** START OF Records provided **

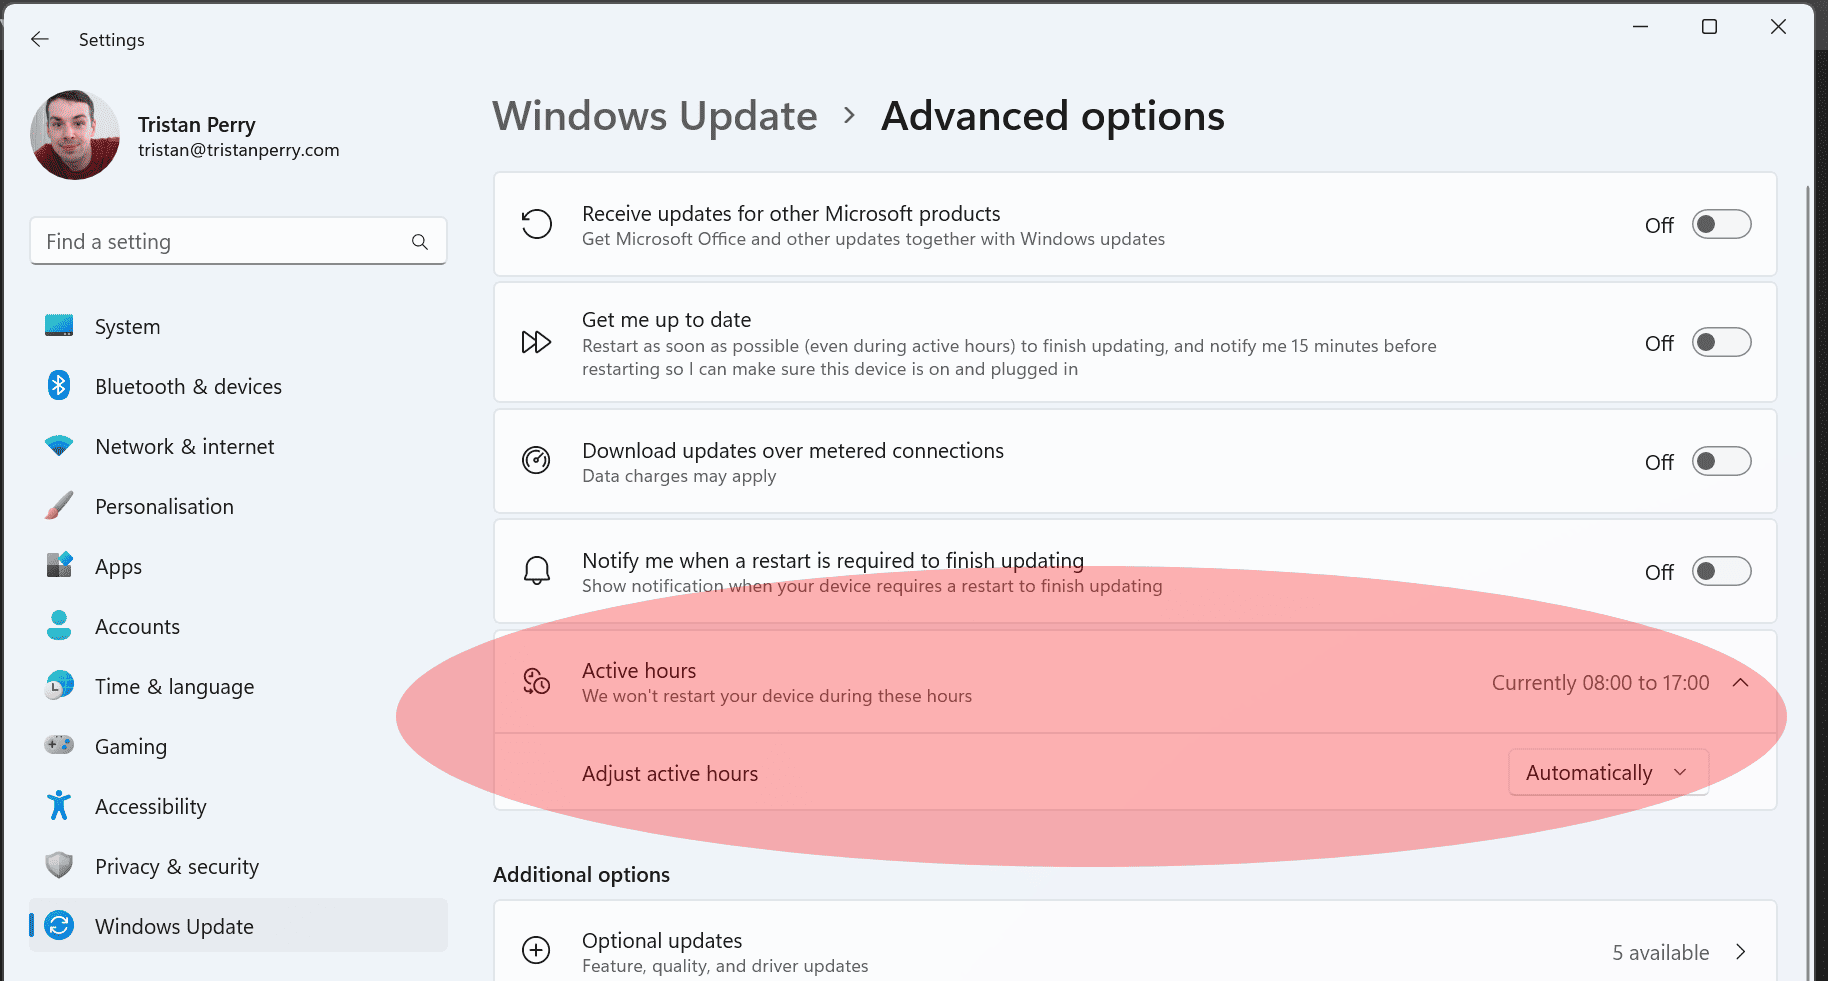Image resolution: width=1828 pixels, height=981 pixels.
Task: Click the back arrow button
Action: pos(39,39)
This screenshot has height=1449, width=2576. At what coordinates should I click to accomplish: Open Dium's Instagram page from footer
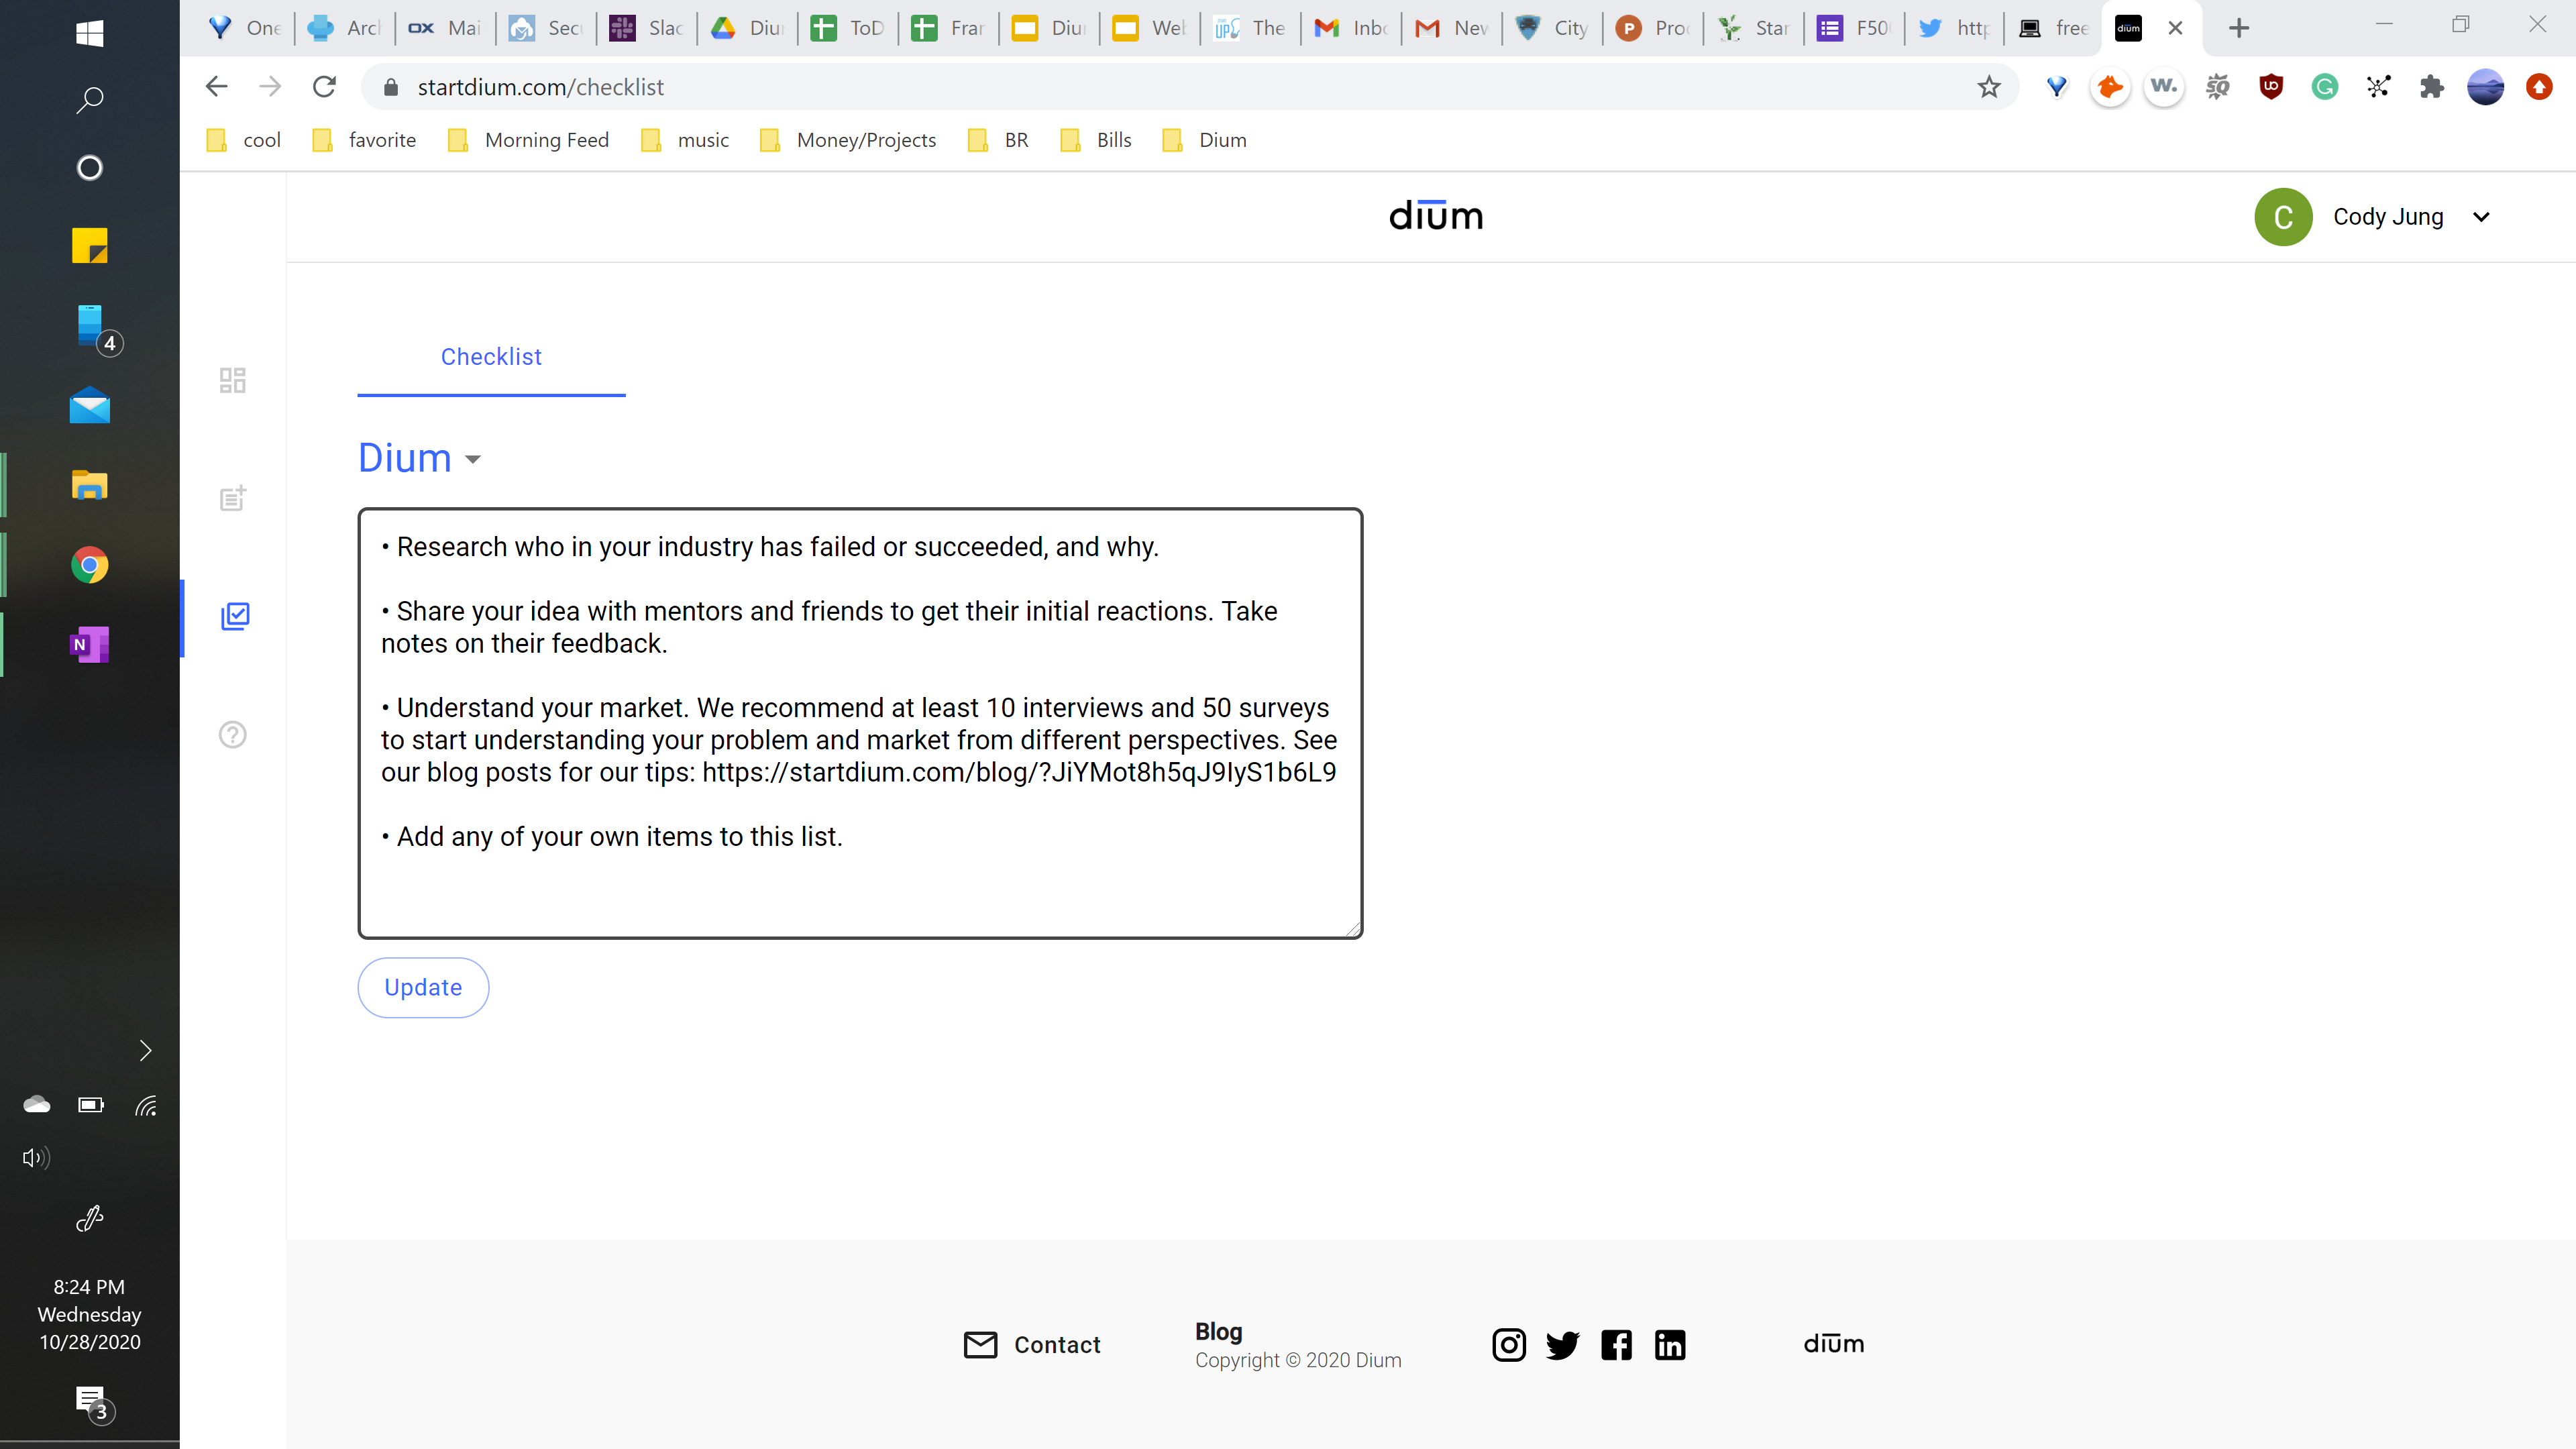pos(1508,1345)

** END OF Records provided **

**Instruction:** Reproduce the lines above exactly, leaving out the pictures.

**Finished task:**
Image resolution: width=1828 pixels, height=981 pixels.
Task: Click the back arrow button
Action: pos(39,39)
This screenshot has height=1449, width=2576. At what coordinates should I click to accomplish: Open Dium's Instagram page from footer
pos(1508,1345)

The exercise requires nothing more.